Valerie, Rachel, Nancy and Victoria all suffered abuse at the hands of their partners.
They are among the estimated 1.9 million men and women who experienced domestic abuse in England and Wales in the year ending in March 2017. Abuse in all forms - mental and physical - can come from partners, siblings, parents or children.
These four women reflect on the experience of being unsafe in their own homes.
I used to have a daily routine - wake up early in the morning around 05:00 and get everything ready before he woke up. I remember spending so much time making the house perfect for him.
I have been married twice and in both of these relationships I experienced control, abuse and violence.
One day, I was burnt by the edge of an iron for leaving a crease in my first husband's shirt.
I was pushed down the stairs by my second husband and left unconscious while he went to work. I have too many - far too many - scars to count.
I didn’t have an easy escape, especially having children. I couldn't just walk out and buy another house. I felt worthless.
I felt that I wasn’t worth having friends or socialising, so I didn’t. I was very confident and popular as a teenager. That all went very quickly. I became a shadow of who I used to be.
Domestic abuse happens over time. [Your partner] chips away at you to the point that you feel so worthless that you think that you deserve what you’re getting. You’ve been moulded into what they want you to be. You feel that they are all you have.
People can’t comprehend how someone would let themselves be treated that badly, and allow the abuser to get away with it. The mind control is years in the making.
I know that I’m strong because I’m still here. I wear my scars with pride. I’m not ashamed of what I’ve done or what I have been through.
One of the most hurtful things was that people around me - members of the Orthodox Jewish community - saw him being abusive toward me. But they never stuck up for me. They never asked me and my kids if we were OK.
Towards the end of our marriage, I used to sleep in another room. I was so scared that I would not even lie down. I just sat on the sofa all night. But even then he would insist on sex. I couldn’t say no. I would have to go into his bedroom.
I would get up, go to the shower, scrub myself down and pretend that it wasn’t happening… and carry on day after day.
Even though I have moved house, there are things that still affect me. His control is so ingrained in my head that I still do things in the way he wanted me to.
Everything was controlled by him. Tins in the cupboard had to have the labels forward. Straight. Everything at right angles. Everything perfect.
After 17 years, I stopped feeling ashamed. I suddenly realised that my voice matters.
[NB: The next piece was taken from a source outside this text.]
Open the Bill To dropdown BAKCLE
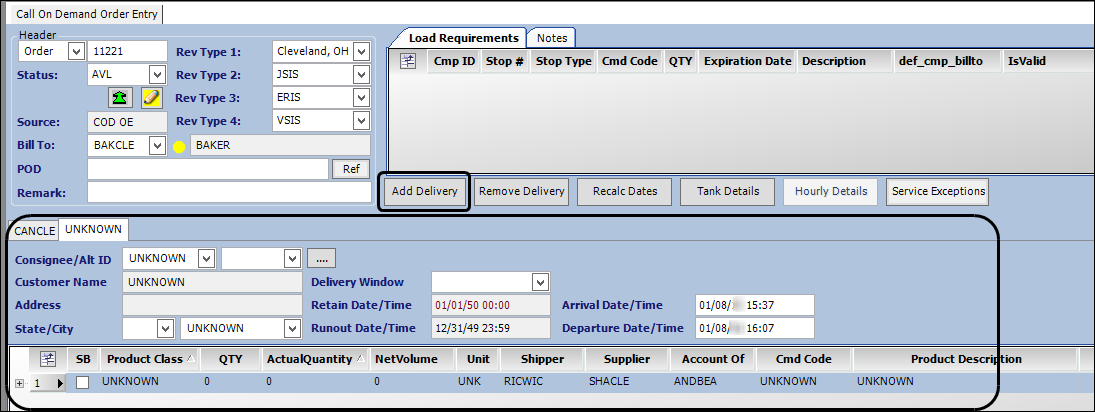 157,146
That is what gave me strength, and made me see myself no longer as a victim, but as a survivor.
At first I thought it was nice that he would always come and meet me, or always text me when I was out with other people. Further on during my pregnancy, I can remember being pushed. I brushed it off as nothing. I didn’t see the signs.
Then the pushes became hits. I still didn’t do anything about it. I don’t think I knew what to do. I’d never been in that position before - no-one had ever hit me. I didn’t really realise it was abuse.
I will never forget the very last time he was abusive towards me. He was so much more abusive than he’d ever been – hitting me, slapping me, pushing me, head-butting me – and at the very end, he got a meat cleaver and held it against my throat.
I ran out into the street and hid in a pub toilet. He followed me, but there were two exits. I ended up running all the way home and I thought I was safe. But then he came back. I had a dog-flap and he forced his way through, so then I had to call the police.
It’s not something that you ever forget about or get better from. You just learn to deal with it and try to push things aside and live normally.
Afterwards, I didn’t like to be alone with men, although I know they’re not all the same. I could have gone on and met someone else, but I’d just rather not be in that position again.
I’ve suffered domestic abuse by two different people. All the years that I was in those relationships, I felt worthless and isolated. They brainwashed me, controlled me, and broke me down. I felt like it was all my fault.
My ex-husband got a claw hammer and smashed the house up - doors, windows - and then turned on me and my son.
We went into my son’s room and I put my body over him to protect him.
My ex was aiming the hammer at my head. My 11-year-old son punched him to get him off me. That sticks with me, how my son basically saved my life.
When I came out of hospital, I was going to kill myself. I got this message from my son:
"Please Mum, come home. I need you."
That is what did it. I knew I needed to get help. I don’t think I’d be here if it wasn’t for my son.
Until this day, I need to have therapy because I have nightmares and flashbacks. I wish I could sleep and not be scared to shut my eyes because of what I’m going to see.